• _Work to be completed_: Write out the records below word for word, starting at the line that contains "Image resolution: width=1335" and ending after the line that contains "click(1187, 74)". Leave the pictures out of your answer.

• _Extracted records_:

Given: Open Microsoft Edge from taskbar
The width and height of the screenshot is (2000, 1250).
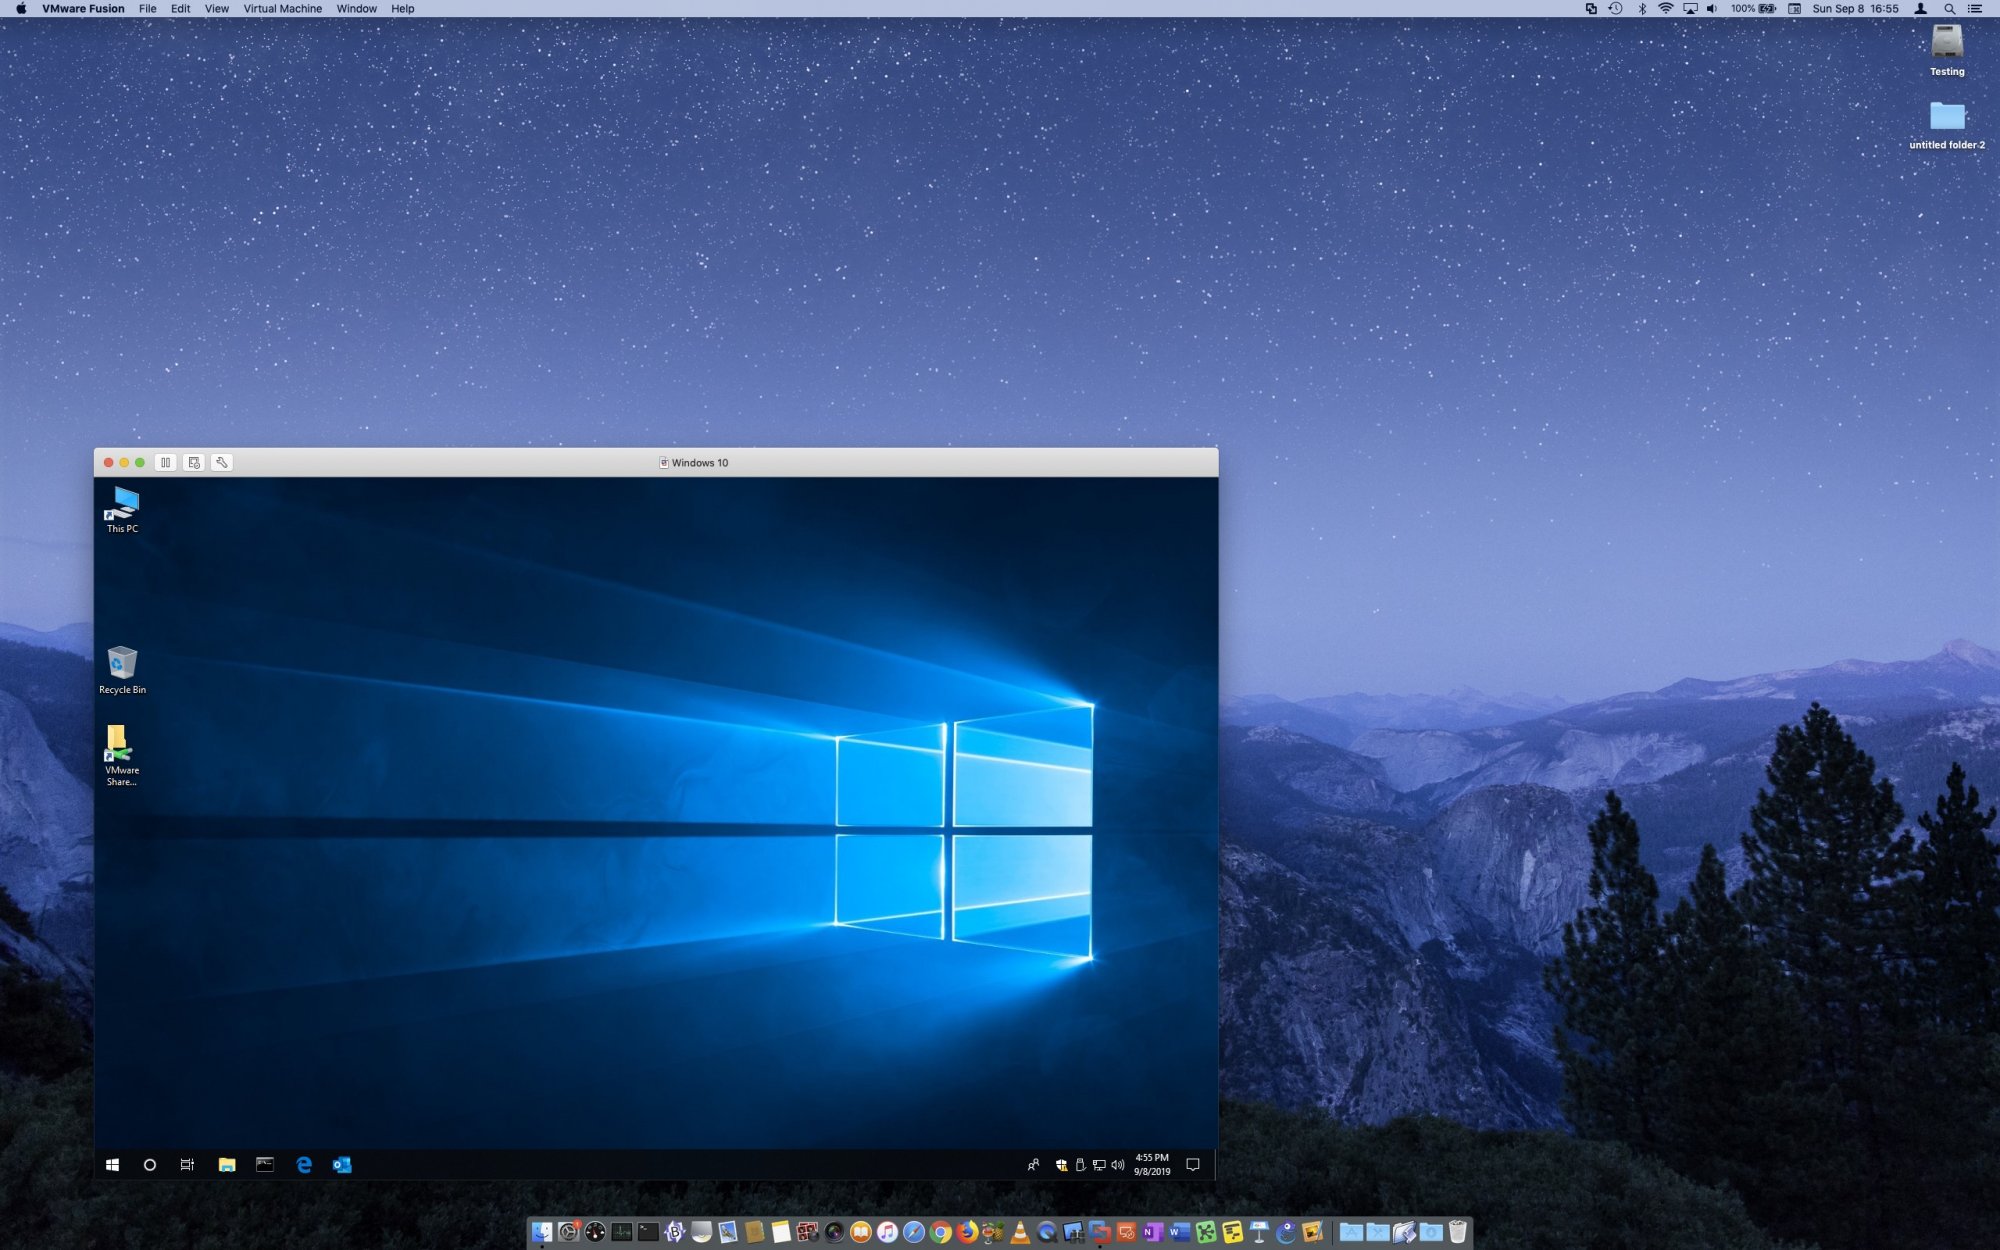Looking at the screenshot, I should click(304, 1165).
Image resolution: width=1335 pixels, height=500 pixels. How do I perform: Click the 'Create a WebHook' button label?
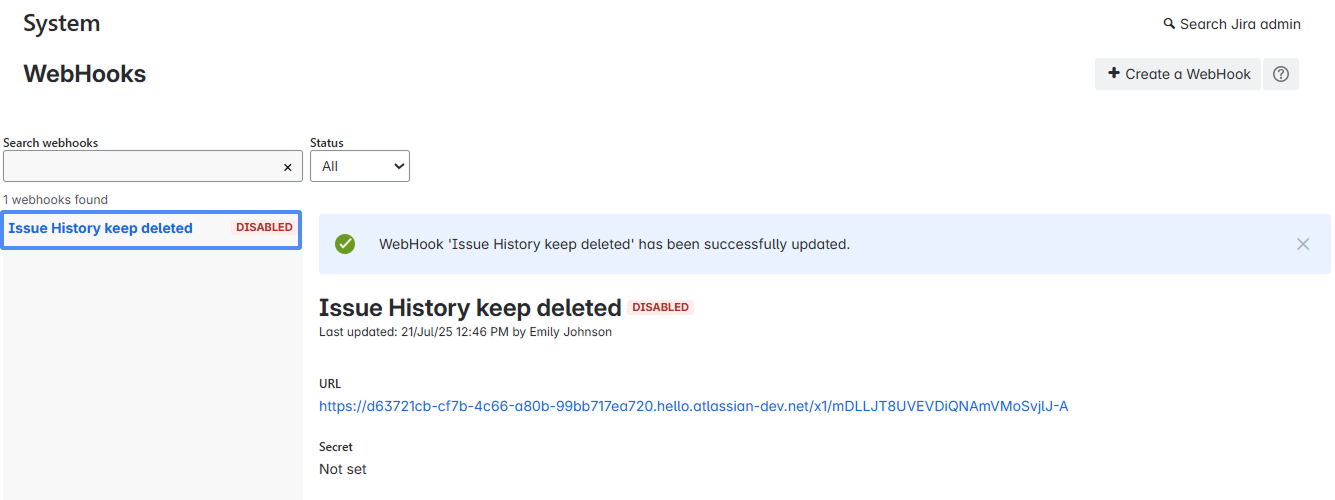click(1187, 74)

...

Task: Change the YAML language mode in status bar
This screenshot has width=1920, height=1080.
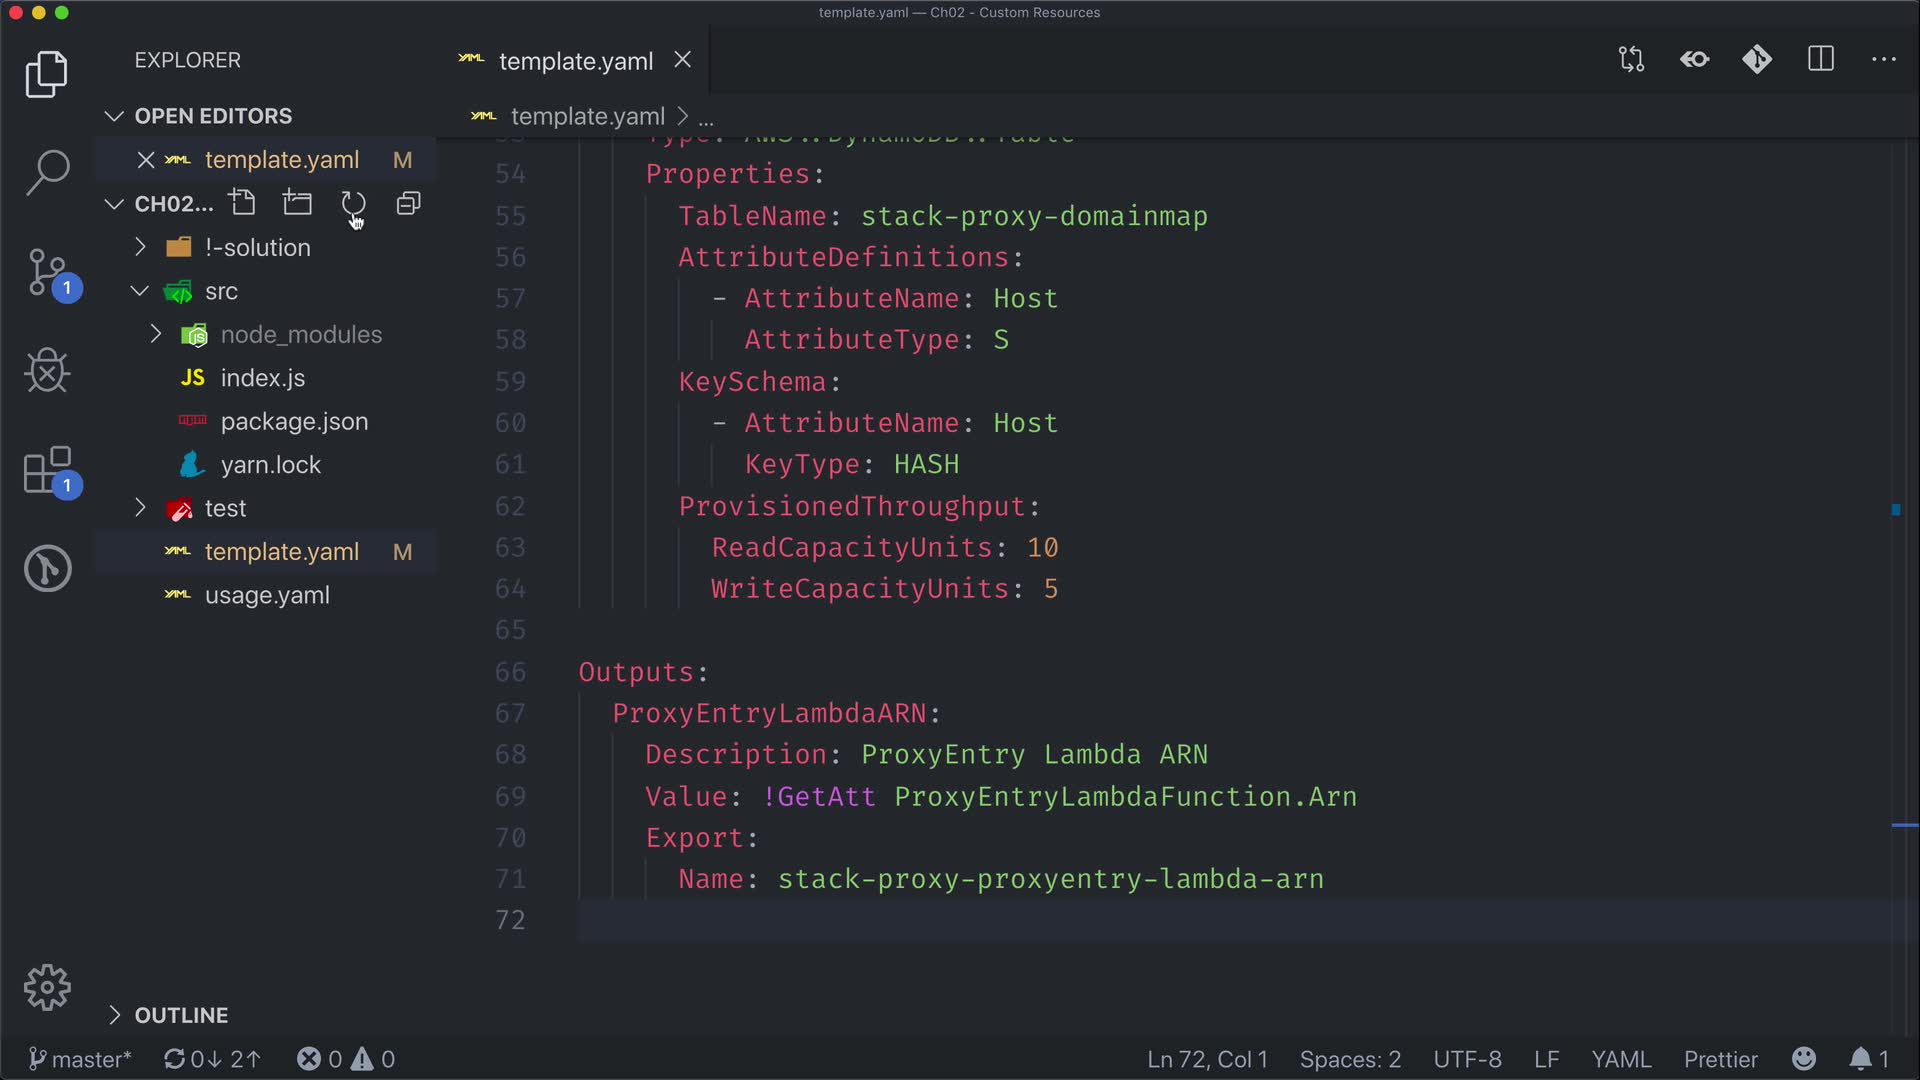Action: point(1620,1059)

• _Response to the exercise_:
Image resolution: width=1335 pixels, height=500 pixels. How do I perform: Click the 'Create a WebHook' button label?
click(1187, 74)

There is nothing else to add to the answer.